Professional Basis of AI Backprop Hypertext Documentation

Copyright (c) 1990-97 by Donald R. Tveter

Rprop

Overview

Rprop is short for resilient backprop, a variation on backprop created by Martin Riedmiller and Heinrich Braun, described in three online articles. Rprop is much like delta-bar-delta except the size of the weight change for each weight does not depend on the slope at the time, it only depends on the direction of the slope. Unlike the other accelerated training algorithms the learning rate does not need to be adjusted for the number of patterns used. Every weight change is a small initial weight value and then it is adjusted up or down automatically as the training proceeds. It appears to be one of the very best training algorithms because the default parameters seem to me to produce the fastest training for more problems than any other algorithm. On the other hand I know of one tiny case where it fails very badly so I would still advise you to try everything in order to get the best training times and best test set results.

Parameters

The acceleration parameter, a,

magnifies the size of the previous weight change by the given amount, the recommended default value is 1.2 however sometimes better results can be obtained with a different value.

the decay parameter, d,

shrinks the size of the next weight change by multiplying the previous change by the given amount. The recommended default value is 0.5, thus the weight change is cut in half. Other values may produce better results.
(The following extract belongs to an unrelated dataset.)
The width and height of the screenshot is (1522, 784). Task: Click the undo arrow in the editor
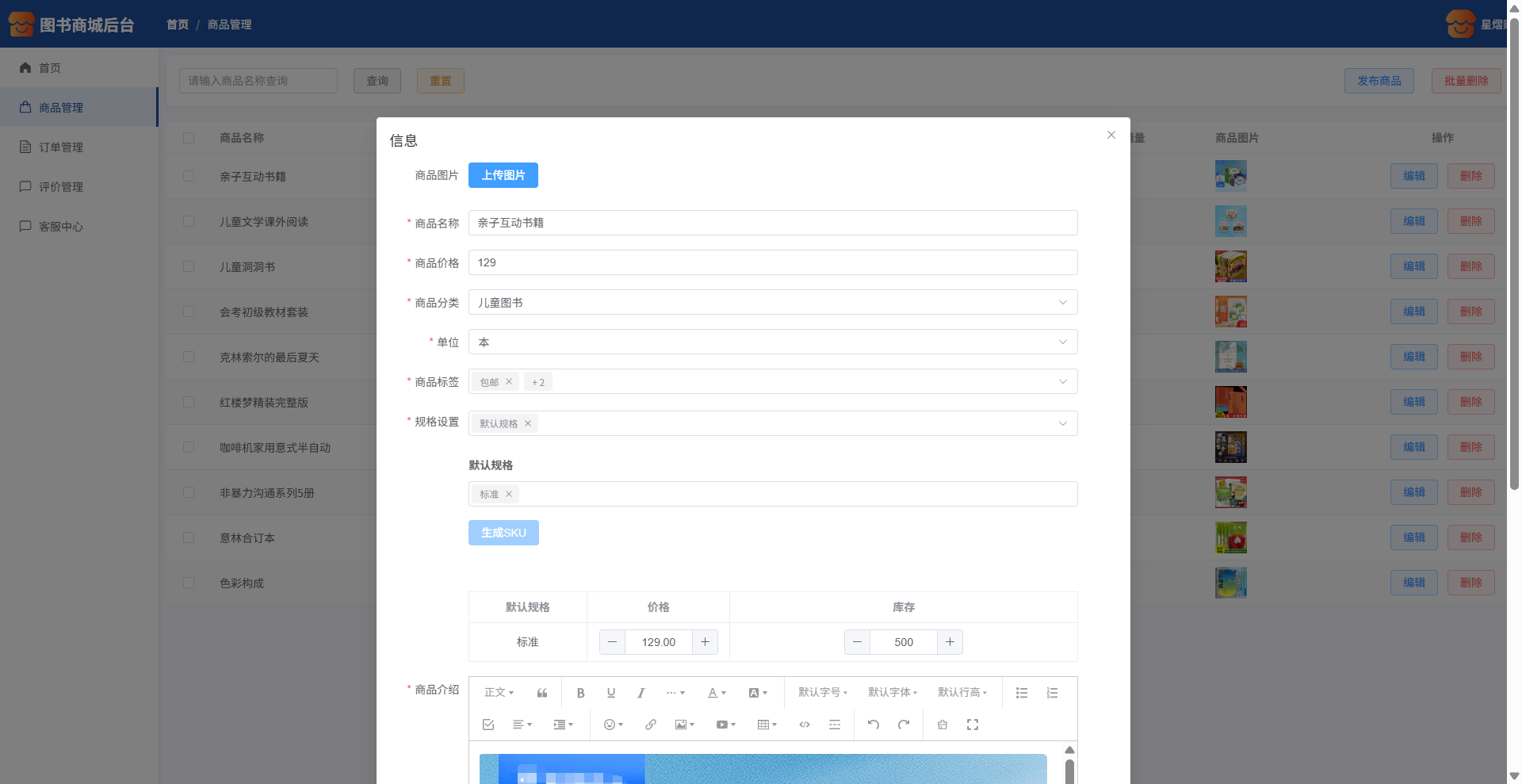[x=873, y=725]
the initial value for the weight change, i

The recommended default value is 0.1, larger values may sometimes be better.

the maximum allowed weight change, M

There is no recommended value for this parameter so it is initialized to the fairly large value of 30. In most cases the weight changes will never get anywhere near this large but weight changes this large will probably wreck the training so if the training is going badly you should try limiting the maximum allowed weight change to smaller values, say 1 or 5 or less.

the minimum allowed weight change, m

The default value for the floating point version is 0.000001 and 0.001 for the integer version. Other values may produce better results.

Use

All the parameters can be listed on one line as in:

rp a 1.2 d 0.5 i 0.1 M 30 m 0.000001

References

Three postscript papers are available online ( one two three ) from the University of Karlsruhe, Germany.